Freudenfeiern der Linken in Italien
Anfang vom Ende der Berlusconi-Ära?
»Wir wissen nicht was danach kommt«, bringt es der Satiriker Michele Serra auf den Punkt, »aber jetzt wissen wir zumindest, dass es ein Danach überhaupt gibt!« Zum ersten Mal seit über sieben Jahren haben die Italiener bewiesen, dass sie sich ein Land ohne Silvio Berlusconi vorstellen können, dass sie es sich sogar wünschen. Kandidaten linker Parteien haben in den Stichwahlen teils haushoch gewonnen und damit nicht nur ihre rechten Rivalen, sondern zweifellos auch der Regierung eine Ohrfeige verpasst. Denn Giuliano Pisapia in Mailand, Luigi De Magistris in Neapel oder Roberto Cosolini in Triest haben nicht nur die Misswirtschaft in ihren Städten angeprangert, sondern auch die Politik der Zentralregierung in Rom. Die Wähler haben bewiesen, dass sie keine Angst vor Rumänen, Roma, Tunesiern und Muslimen haben, mit denen sie Silvio Berlusconi schrecken wollte, dass für sie die Staatsanwälte keine »roten Verbrecher« sind und dass sie eine Regierung wollen, die sich nicht vorrangig mit den persönlichen Angelegenheiten des Ministerpräsidenten beschäftigt, sondern endlich die wirklichen Probleme des Landes angeht und vor allem etwas für die Zukunft der Jugend tut.
Auch wenn es noch keine eingehenden Wahlanalysen gibt, ist doch klar, dass es vor allem junge Wähler waren, die der Linken zu Siegen verhalfen. Sie haben honoriert, dass endlich wieder jemand über prekäre Arbeitsverhältnisse, die Misere an den Universitäten und die Umwelt spricht, dass Kandidaten angetreten sind, die die leisen Tönen bevorzugen und auch über Werte sprechen. »Ich will eine glückliche Stadt«, sagte Giuliano Pisapia, der neue Bürgermeister von Mailand, das 18 Jahre lang von Berlusconis Parteigängern dominiert wurde.
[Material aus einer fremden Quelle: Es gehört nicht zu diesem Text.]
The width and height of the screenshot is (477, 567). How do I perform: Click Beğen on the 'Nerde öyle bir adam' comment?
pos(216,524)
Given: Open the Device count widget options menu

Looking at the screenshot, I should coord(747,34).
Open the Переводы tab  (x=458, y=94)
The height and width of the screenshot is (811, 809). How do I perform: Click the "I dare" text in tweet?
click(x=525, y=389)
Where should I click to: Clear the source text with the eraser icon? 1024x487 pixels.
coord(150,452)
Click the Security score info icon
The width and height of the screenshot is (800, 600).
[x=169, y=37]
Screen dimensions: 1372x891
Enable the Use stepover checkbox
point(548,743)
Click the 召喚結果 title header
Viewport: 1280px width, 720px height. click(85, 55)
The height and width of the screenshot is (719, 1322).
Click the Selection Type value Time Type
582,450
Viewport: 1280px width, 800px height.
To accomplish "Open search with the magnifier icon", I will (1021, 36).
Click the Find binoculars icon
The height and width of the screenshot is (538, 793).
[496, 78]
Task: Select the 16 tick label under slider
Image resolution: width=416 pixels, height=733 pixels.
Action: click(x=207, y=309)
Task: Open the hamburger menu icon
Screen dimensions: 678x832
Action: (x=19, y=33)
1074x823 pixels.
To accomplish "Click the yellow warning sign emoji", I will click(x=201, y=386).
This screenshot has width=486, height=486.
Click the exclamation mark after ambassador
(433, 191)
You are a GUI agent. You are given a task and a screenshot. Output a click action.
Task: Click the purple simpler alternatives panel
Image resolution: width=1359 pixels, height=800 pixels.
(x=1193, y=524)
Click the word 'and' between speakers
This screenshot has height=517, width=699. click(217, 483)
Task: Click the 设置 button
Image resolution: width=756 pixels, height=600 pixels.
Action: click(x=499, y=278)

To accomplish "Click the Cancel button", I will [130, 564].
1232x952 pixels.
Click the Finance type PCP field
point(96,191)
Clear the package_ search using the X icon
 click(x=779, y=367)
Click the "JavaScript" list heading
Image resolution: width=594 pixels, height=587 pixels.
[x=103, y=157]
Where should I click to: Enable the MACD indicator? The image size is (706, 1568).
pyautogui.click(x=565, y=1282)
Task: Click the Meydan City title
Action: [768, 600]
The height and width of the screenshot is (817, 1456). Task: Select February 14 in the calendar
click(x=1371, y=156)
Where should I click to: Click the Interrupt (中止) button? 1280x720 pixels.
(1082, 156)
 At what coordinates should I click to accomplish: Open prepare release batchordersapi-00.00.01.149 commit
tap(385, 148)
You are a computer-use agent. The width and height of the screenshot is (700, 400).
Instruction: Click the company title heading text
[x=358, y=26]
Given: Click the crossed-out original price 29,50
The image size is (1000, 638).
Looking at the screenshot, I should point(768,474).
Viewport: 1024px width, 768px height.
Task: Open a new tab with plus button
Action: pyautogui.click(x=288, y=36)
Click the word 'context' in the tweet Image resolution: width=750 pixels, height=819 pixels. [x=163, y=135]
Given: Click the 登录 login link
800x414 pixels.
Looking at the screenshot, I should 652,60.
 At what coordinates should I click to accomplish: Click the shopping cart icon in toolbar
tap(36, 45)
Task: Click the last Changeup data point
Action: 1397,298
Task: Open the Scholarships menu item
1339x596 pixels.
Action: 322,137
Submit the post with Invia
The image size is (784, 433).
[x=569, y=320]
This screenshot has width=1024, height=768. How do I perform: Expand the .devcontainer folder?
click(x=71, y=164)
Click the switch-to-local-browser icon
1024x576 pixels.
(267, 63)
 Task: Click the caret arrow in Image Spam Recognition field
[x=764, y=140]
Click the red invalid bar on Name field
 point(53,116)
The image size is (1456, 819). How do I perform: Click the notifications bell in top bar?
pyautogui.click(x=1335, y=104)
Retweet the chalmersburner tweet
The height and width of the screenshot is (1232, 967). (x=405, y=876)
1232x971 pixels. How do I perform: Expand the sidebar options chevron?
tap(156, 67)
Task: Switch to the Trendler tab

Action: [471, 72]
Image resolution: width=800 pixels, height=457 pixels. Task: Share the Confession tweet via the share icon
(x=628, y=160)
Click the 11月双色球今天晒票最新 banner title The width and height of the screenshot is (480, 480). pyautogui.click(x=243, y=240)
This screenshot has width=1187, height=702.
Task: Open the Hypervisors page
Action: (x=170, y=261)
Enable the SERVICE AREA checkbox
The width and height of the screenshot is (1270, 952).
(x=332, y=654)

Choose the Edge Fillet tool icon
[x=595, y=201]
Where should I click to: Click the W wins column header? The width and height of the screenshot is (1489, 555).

Und Nichi Vendola, Vorsitzender der Partei Linke, Ökologie und Freiheit (SEL), der etliche der neuen Bürgermeister angehören, erklärte: »Dies ist der Sieg der Eleganz und der Leidenschaft über das Vulgäre und die Geschäftemacherei.«
In der rechten Koalition machen sich erste Zerfallserscheinungen bemerkbar. Ganz offen wird diskutiert, was noch vor wenigen Wochen schier undenkbar gewesen wäre: Ob es nicht besser wäre, wenn Berlusconi sich zur Ruhe setzte und das Zepter anderen übergäbe. Seine Partei »Volk der Freiheit« (PdL) gleicht einem aufgeschreckten Hühnerhaufen, auch wenn der Ministerpräsident tönt, es gebe keinen anderen Weg, »als die Nerven zu behalten und voranzuschreiten«. Nach jeder Niederlage verdreifache er seine Kräfte, prahlte Berlusconi. Die Lega Nord ließ durch ihren Chef Umberto Bossi zwar wissen, man werde weiter an der Seite des »Cavaliere« stehen, aber die Basis fordert ein Umdenken. Die rechtspopulistische Lega verlor schließlich sogar ihre Hochburg Novare.
Aber auch innerhalb der Linken hat man jetzt wenig Zeit, sich auf den gerade gewonnenen Lorbeeren auszuruhen. Die Grabenkämpfe müssten ein Ende haben. Die Demokratische Partei (PD) bleibt mit großem Abstand die wichtigste Oppositionspartei im Land, doch muss sie klare Verhältnisse mit den möglichen Verbündeten links und im Zentrum schaffen. Nichi Vendolas SEL hat sich zur viertgrößten Partei im Land gemausert und ihr Vorsitzender, derzeit Ministerpräsident von Apulien, gibt offen zu, dass er sich vorstellen könnte, morgen in Rom Regierungschef einer breiten linken Koalition zu werden.
Für Italien hat wohl eine neue Ära begonnen; es habe »eine Revolution« stattgefunden, kommentiert sogar die bürgerliche Zeitung »Corriere della Sera« wohlwollend.